WORK REQUIRED
From the line containing "788x345 pixels." to the last line of the listing, both included, copy every line exactly and drop the pictures.

DATA
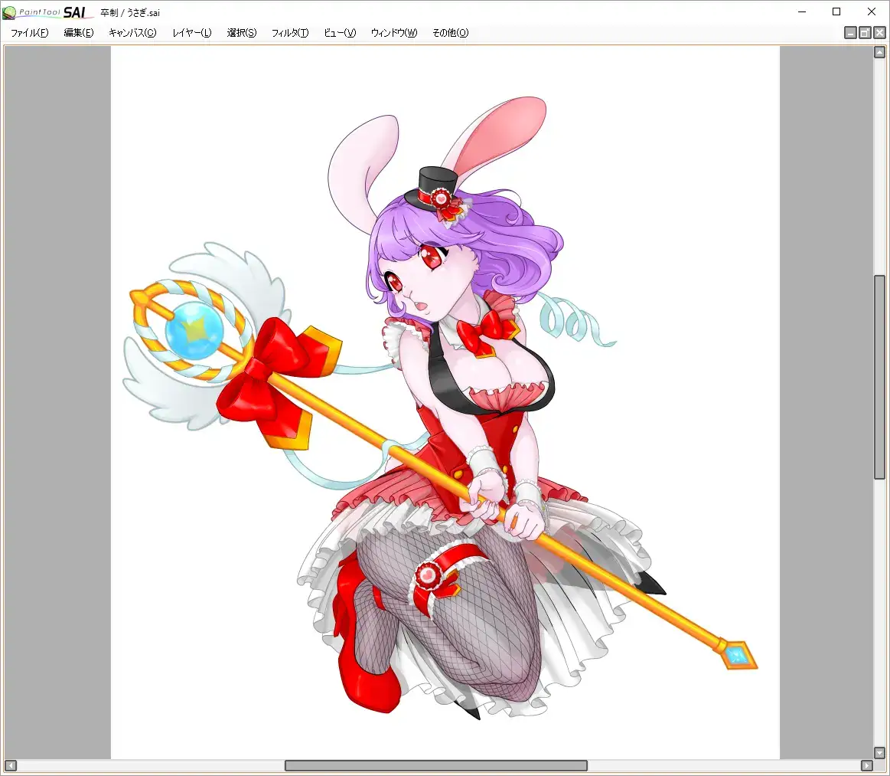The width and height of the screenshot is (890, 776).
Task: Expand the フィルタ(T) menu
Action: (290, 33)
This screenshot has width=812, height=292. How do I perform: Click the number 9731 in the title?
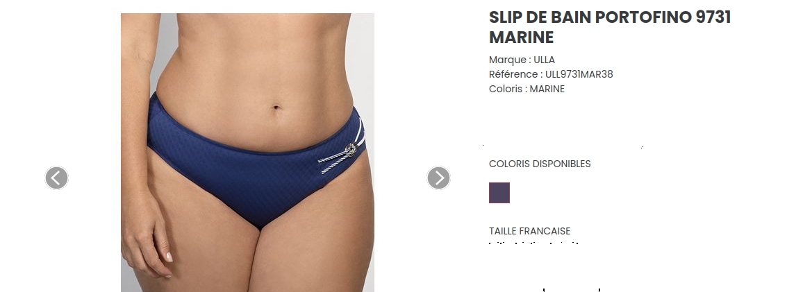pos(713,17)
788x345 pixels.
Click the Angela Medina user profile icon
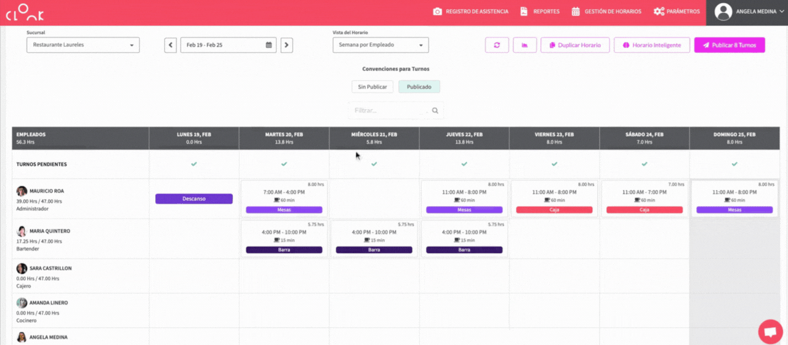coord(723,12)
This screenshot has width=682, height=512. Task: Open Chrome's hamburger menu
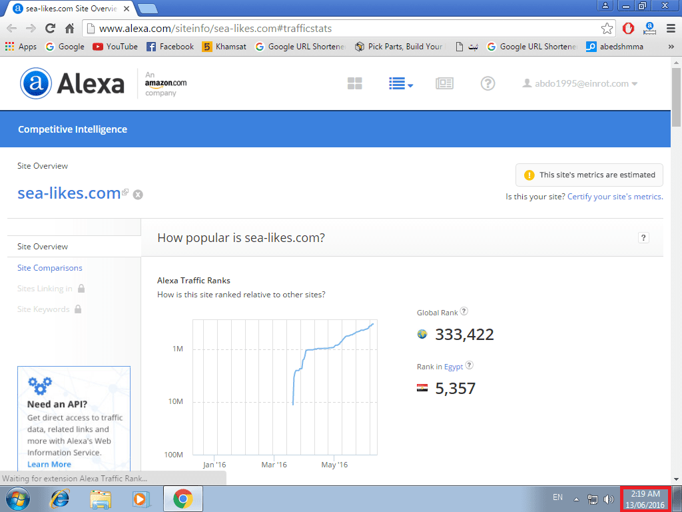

RESULT FOR THIS EXERCISE
788x345 pixels.
Click the Angela Medina user profile icon
coord(723,12)
This screenshot has width=682, height=512. Task: Open Chrome's hamburger menu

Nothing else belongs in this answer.